- [Exercise instructions]: Although the data below holds other lines too, output only those from the line with "Given: Edit the Font Settings" up to and including the line with "Click the Agency", exactly as they appear.

Collected data entries:
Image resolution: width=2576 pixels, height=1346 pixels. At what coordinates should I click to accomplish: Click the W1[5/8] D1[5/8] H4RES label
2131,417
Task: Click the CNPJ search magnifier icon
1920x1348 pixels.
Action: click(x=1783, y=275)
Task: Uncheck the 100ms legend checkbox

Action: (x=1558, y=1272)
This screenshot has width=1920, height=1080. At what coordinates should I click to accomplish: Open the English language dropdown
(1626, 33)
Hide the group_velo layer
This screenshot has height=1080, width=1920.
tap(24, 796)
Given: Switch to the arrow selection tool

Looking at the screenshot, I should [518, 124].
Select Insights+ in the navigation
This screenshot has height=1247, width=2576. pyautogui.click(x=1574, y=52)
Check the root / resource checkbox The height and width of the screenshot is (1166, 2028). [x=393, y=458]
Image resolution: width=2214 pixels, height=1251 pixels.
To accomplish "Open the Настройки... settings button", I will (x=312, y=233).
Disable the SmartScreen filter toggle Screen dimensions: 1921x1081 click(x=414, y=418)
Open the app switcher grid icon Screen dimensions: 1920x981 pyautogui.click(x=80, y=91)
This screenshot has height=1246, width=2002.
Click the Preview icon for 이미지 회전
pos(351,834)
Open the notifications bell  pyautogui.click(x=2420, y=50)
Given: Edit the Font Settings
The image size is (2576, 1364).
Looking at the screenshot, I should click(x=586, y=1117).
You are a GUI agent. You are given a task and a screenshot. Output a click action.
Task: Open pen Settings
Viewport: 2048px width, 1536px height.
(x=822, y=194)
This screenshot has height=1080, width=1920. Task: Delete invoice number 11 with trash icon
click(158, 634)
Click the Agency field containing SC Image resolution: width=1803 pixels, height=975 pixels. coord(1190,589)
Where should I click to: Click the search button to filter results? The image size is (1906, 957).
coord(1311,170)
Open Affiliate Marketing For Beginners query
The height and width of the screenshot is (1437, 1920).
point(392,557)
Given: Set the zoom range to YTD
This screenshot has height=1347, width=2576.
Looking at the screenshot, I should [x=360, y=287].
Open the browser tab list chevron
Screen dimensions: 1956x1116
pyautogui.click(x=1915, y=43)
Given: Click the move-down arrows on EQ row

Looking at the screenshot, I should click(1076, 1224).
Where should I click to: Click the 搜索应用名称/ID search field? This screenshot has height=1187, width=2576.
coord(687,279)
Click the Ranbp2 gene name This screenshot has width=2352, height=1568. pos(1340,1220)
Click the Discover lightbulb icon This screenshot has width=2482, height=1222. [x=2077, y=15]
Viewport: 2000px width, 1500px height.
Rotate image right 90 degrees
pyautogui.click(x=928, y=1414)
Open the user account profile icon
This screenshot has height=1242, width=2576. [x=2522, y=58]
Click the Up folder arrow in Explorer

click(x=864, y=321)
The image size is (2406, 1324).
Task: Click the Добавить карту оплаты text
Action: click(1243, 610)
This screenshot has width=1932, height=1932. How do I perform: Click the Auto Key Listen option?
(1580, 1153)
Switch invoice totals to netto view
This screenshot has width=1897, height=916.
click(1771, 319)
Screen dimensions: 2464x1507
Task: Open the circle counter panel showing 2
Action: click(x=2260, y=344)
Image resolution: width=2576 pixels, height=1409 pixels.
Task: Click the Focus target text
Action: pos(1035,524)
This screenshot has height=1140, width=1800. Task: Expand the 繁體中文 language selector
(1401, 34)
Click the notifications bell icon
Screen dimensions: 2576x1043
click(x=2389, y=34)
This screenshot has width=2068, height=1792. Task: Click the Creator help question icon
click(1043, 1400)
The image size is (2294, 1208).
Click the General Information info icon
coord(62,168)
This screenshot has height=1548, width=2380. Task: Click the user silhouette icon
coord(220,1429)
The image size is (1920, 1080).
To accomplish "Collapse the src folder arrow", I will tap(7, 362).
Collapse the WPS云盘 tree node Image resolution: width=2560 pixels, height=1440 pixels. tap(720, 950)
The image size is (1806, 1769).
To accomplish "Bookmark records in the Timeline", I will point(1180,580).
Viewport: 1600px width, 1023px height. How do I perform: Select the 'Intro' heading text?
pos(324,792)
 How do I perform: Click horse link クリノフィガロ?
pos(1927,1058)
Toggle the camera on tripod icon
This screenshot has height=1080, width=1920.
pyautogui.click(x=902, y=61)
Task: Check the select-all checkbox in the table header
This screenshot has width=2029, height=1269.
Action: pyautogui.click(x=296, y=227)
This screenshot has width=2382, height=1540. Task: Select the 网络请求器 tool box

- [Solution to this problem]:
Given: Edit the Font Settings
The image size is (2576, 1364).
Looking at the screenshot, I should click(x=586, y=1117).
You are a GUI agent. You are given a task and a screenshot. Output a click action.
Task: Open pen Settings
Viewport: 2048px width, 1536px height.
(x=822, y=194)
This screenshot has height=1080, width=1920. Task: Delete invoice number 11 with trash icon
click(158, 634)
Click the Agency field containing SC Image resolution: width=1803 pixels, height=975 pixels. coord(1190,589)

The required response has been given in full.